DIRECTIONS FOR THIS TASK – Turn the lines from the one containing "Screen dimensions: 1130x650" up to and including the one containing "Click the Insert" into a numbered list, dropping any blank lines.
───── INPUT ROWS ─────
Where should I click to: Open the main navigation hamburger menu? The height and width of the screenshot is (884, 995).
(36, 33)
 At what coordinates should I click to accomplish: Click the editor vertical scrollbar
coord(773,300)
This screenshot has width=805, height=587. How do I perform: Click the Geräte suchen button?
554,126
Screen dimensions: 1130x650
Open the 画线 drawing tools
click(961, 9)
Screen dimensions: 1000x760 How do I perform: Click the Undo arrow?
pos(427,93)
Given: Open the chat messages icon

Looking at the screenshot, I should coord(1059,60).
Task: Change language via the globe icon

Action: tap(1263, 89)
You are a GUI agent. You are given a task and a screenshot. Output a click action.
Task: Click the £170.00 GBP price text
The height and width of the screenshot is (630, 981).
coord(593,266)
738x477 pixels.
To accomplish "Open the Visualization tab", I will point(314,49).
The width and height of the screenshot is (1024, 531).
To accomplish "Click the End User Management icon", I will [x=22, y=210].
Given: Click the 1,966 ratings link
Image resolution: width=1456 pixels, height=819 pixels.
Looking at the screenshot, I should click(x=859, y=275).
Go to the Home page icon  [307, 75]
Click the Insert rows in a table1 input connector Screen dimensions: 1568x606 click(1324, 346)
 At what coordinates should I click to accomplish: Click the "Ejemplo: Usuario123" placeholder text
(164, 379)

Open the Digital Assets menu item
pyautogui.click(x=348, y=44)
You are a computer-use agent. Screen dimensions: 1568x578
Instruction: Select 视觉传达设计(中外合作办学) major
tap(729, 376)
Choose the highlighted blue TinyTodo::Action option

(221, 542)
─────
CORRECT RESPONSE –
1. Screen dimensions: 1130x650
2. Open the 画线 drawing tools
3. click(961, 9)
4. Screen dimensions: 1000x760 How do I perform: Click the Undo arrow?
5. pos(427,93)
6. Given: Open the chat messages icon
7. Looking at the screenshot, I should coord(1059,60).
8. Task: Change language via the globe icon
9. Action: tap(1263, 89)
10. You are a GUI agent. You are given a task and a screenshot. Output a click action.
11. Task: Click the £170.00 GBP price text
12. The height and width of the screenshot is (630, 981).
13. coord(593,266)
14. 738x477 pixels.
15. To accomplish "Open the Visualization tab", I will point(314,49).
16. The width and height of the screenshot is (1024, 531).
17. To accomplish "Click the End User Management icon", I will [x=22, y=210].
18. Given: Click the 1,966 ratings link
19. Image resolution: width=1456 pixels, height=819 pixels.
20. Looking at the screenshot, I should click(x=859, y=275).
21. Go to the Home page icon  [307, 75]
22. Click the Insert rows in a table1 input connector Screen dimensions: 1568x606 click(1324, 346)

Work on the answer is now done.